Tenho uma amiga que emprega sempre o termo especialista, de acordo com esse parâmetro acadêmico que falei lá no início. E eis que ela me perguntou outro dia se eu usava bucha vegetal, já que sou "especialista" em consumo consciente. A primeira etapa da conversa teve a ver com a parte do especialista, que para mim, soa sempre como alguém que sabe tudo de um assunto; e como não me sinto sabendo tudo de um assunto, tenho dificuldade. A segunda parte teve a ver com a bucha, que lamentavelmente eu ainda não uso vegetal. E esse assunto tem me perseguido: vi um post de como as buchas convencionais de plástico demoram uma vida para se decompor e de lugares para descartá-las corretamente porque elas podem ser recicladas, além de um outro outra amiga que não só usa a bucha vegetal, mas como planta a bucha (sim, ela é uma planta! caso não saiba, procure saber, é interessante)… Me prometi mudar este hábito por aqui também mas eis que, confesso, tudo continua na mesma aqui na minha pia, com a bucha amarela. Desculpe.
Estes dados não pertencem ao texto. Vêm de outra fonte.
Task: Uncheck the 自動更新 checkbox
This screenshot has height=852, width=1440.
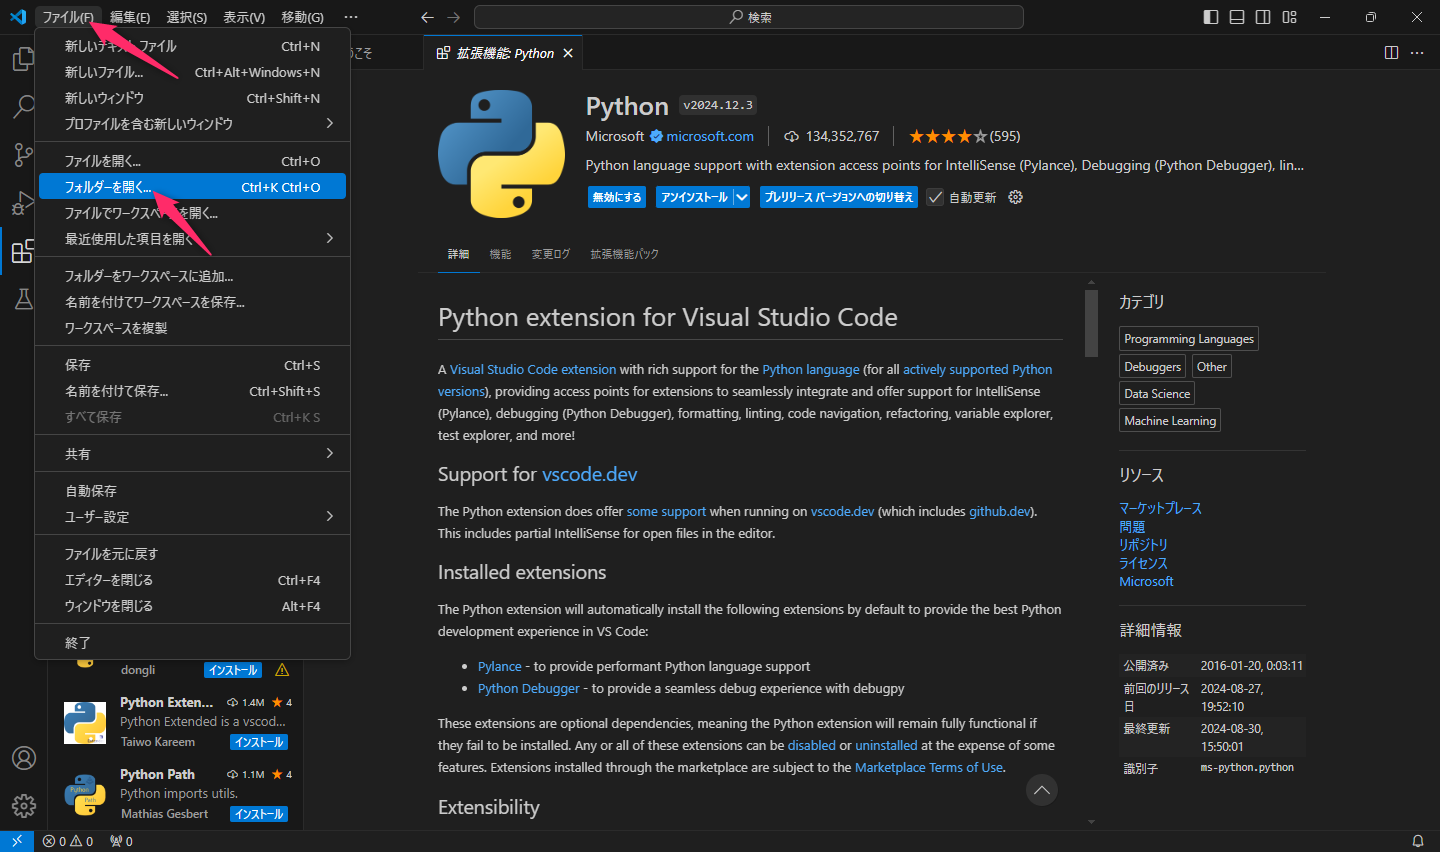Action: coord(934,197)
E o assunto voltou com a pergunta da amiga. E eu entendi que a bucha é uma espécie de portal pra mim. Porque, ainda que eu ache que a coerência é algo difícil de ser alcançado e mantido, se eu trocar a bucha, mas não trocar o detergente, não faz nenhum sentido, não é mesmo? E os produtos de limpeza me levam ao shampoo e ao hidratante e vão puxando cada vez mais itens que eu deveria consumir de maneira diferente (como as bonecas russas que você vai abrindo e tem sempre outra lá dentro).

Eu estava hesitante em abrir a primeira porta, mas eis que ela me ajudou justamente com "calma, uma coisa de cada vez". E sugeriu: e se a gente começasse pelo shampoo? E decidimos testar shampoos em barra que dispensam embalagens de plástico e que vem embaladinhos em papéis recicláveis (não se engane, as vozes a respeito da biodegrabilidade do shampoo ou da efetiva reciclagem do papel ainda ficaram martelando na minha cabeça, mas… uma coisa de cada vez).

A coisa é: uma parte minha é militante e se recusa a trocar o fogão; a outra hesita em mudar um hábito mediante a utopia de que isso deveria ser pensado pelo cara que produz shampoo e que deveria garantir que a sua embalagem seja reciclada (atenção para o verbo no passado) e que seu conteúdo seja biodegradável. A hesitação, na verdade, se dá muito mais pelo pensamento de que se a utilização de produtos com menos impacto é dificultada, terá pouca adesão dos consumidores, o que gerará um impacto, digamos, menor do que minha expectativa idealiza. E sobre isso, a conclusão é que não dá pra ficar esperando a empresa ou a legislação garantir essa eficiência ambiental toda, tem que mudar hábitos de consumo que impactarão na empresa e na legislação em algum momento. E as coisas vão acontecendo sempre meio concomitantemente, é verdade.

Dito isso, comecei por aqui pelo shampoo. No site que ela encontrou o mote é "um shampoo em barra, menos 3 embalagens de plástico no mundo (isso porque ele acaba ficando mais concentrado e a água que estaria lá dentro, está na sua torneira. Várias economias neste parêntesis, não?). Vou testar e uma hora dessas conto como foi a mudança por aqui. Se alguém quiser me acompanhar e me contar como foi a experiência pode ser bom. Depois do shampoo virá a bucha, eu sei. E em seguida os produtos de limpeza. Mas, calma, sem muitas promessas, uma coisa de cada vez.